Top of INFORMATION GIVEN

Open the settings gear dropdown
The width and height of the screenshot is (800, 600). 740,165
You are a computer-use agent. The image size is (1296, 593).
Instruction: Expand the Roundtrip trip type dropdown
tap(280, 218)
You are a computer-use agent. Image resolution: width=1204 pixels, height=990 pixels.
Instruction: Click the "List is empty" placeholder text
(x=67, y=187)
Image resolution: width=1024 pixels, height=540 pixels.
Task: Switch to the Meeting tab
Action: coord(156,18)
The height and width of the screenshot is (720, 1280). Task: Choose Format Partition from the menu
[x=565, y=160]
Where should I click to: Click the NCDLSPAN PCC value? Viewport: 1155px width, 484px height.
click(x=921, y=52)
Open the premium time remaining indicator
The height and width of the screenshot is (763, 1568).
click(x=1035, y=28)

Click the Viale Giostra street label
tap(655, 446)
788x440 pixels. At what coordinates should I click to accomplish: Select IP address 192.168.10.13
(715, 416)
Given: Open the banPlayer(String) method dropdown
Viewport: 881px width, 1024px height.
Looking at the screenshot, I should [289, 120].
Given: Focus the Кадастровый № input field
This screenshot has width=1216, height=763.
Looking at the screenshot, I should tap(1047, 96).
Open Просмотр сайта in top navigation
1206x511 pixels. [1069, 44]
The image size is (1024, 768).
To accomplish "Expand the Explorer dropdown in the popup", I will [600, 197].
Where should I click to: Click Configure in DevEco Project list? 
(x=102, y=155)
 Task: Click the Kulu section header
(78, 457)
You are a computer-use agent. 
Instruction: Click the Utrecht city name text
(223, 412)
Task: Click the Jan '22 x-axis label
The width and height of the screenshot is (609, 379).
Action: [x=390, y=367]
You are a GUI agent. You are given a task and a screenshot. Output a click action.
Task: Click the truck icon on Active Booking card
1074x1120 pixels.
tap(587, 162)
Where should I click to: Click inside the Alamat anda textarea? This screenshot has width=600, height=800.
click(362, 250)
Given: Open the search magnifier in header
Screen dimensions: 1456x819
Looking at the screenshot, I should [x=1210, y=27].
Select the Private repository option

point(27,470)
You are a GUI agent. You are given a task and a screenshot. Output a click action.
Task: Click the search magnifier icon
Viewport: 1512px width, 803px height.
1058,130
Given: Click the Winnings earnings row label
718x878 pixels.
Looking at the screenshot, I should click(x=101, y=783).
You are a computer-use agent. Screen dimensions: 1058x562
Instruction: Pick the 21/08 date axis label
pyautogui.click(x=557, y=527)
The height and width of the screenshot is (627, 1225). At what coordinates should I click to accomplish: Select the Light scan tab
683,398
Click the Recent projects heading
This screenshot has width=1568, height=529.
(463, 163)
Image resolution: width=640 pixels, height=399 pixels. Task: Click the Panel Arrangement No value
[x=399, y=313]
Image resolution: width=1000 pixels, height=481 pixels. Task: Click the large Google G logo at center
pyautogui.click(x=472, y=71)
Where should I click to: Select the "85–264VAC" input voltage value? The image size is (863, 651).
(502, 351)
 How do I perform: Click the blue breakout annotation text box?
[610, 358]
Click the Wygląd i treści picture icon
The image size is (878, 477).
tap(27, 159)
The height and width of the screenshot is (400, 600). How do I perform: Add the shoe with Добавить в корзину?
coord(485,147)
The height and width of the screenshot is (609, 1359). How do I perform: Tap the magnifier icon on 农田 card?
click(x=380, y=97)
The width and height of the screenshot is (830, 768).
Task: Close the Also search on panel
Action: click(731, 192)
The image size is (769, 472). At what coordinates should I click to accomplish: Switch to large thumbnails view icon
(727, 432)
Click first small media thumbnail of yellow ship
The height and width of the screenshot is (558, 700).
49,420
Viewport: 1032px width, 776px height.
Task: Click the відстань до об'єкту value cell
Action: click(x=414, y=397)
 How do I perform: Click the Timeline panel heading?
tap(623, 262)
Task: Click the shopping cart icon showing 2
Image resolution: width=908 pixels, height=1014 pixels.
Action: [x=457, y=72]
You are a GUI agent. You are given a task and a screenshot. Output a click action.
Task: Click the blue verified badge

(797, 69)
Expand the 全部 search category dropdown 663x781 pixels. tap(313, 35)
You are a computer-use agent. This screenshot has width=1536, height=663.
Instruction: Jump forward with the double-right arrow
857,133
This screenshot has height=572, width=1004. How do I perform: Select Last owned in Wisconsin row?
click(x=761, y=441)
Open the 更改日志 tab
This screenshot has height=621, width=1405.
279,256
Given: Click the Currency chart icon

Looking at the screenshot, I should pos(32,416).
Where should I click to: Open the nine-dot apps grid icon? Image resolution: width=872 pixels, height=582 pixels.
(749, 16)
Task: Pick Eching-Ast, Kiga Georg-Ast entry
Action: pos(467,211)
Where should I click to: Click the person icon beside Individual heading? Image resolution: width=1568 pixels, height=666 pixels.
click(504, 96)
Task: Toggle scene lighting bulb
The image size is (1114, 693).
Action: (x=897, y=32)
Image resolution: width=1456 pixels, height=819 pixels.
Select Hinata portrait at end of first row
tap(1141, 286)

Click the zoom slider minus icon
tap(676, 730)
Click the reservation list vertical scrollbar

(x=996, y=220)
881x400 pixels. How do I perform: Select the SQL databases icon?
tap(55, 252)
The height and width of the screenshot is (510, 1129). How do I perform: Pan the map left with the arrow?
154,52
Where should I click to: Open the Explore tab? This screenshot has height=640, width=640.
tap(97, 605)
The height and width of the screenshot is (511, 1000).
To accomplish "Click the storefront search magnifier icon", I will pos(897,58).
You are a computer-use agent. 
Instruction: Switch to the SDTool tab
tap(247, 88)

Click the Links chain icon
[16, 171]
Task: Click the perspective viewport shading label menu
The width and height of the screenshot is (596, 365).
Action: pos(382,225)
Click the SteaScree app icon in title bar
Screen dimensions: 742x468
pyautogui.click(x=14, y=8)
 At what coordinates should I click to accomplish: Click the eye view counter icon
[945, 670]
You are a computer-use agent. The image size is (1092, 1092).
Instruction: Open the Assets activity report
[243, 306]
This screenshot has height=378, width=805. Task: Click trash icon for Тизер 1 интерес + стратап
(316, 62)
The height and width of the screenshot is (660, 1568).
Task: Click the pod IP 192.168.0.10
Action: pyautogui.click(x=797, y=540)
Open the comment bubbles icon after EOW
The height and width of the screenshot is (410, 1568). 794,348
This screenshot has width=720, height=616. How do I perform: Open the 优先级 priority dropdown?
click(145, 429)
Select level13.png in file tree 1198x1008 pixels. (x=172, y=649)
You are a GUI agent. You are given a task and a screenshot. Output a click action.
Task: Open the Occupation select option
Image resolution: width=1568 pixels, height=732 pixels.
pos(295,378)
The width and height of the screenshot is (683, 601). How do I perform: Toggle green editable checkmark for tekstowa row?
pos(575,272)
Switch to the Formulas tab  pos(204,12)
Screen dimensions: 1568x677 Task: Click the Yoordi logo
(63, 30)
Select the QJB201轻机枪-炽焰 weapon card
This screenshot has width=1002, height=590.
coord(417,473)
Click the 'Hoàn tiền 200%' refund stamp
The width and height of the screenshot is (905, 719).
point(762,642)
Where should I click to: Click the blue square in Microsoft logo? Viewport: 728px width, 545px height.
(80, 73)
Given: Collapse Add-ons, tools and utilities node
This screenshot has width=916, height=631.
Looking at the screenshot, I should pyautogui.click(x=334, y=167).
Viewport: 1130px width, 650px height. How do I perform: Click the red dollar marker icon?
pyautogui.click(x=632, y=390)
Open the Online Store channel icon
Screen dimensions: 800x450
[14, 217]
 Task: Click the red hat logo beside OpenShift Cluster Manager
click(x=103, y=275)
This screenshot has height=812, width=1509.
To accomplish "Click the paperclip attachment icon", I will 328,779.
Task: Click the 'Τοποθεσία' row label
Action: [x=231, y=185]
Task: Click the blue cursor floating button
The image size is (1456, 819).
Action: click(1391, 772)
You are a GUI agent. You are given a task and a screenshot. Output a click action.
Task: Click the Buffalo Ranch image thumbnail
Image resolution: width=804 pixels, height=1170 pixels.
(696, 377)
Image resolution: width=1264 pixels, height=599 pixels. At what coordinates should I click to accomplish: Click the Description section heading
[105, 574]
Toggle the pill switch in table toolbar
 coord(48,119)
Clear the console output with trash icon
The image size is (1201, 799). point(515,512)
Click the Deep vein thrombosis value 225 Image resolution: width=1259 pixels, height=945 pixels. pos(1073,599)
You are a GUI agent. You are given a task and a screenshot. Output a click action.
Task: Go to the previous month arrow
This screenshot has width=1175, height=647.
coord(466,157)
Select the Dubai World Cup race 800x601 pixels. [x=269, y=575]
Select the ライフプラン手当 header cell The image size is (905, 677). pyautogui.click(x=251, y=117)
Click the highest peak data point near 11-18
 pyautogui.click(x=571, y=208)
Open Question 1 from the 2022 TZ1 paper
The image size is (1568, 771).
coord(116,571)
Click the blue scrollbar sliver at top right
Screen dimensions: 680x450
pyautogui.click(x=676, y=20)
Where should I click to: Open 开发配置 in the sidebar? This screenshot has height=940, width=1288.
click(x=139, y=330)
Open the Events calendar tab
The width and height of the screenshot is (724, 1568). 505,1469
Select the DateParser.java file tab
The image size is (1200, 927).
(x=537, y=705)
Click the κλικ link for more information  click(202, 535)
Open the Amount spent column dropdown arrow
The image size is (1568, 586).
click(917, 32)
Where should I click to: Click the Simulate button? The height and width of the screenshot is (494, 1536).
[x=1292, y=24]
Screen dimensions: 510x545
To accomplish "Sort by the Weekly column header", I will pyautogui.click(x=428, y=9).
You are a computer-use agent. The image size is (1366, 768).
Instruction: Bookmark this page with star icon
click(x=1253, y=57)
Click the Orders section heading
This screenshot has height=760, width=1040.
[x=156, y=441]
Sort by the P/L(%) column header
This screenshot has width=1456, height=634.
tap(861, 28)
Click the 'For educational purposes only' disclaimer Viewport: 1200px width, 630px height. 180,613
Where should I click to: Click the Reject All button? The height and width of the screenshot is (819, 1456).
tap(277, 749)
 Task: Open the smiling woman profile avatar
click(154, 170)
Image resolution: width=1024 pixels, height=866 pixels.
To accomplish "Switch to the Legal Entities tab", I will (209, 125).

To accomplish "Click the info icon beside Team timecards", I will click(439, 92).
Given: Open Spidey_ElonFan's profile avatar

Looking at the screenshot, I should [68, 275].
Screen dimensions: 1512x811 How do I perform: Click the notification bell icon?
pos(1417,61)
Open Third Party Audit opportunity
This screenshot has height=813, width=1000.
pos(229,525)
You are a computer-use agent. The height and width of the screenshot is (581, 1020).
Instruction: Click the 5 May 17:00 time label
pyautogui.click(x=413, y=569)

Bottom of INFORMATION GIVEN

Retype exactly the span of lines from the one with "Open the comment bubbles icon after EOW" through the one with "Select level13.png in"; include both ends and omit the rest of the material.

Open the comment bubbles icon after EOW
The height and width of the screenshot is (410, 1568). 794,348
This screenshot has width=720, height=616. How do I perform: Open the 优先级 priority dropdown?
click(145, 429)
Select level13.png in file tree 1198x1008 pixels. (x=172, y=649)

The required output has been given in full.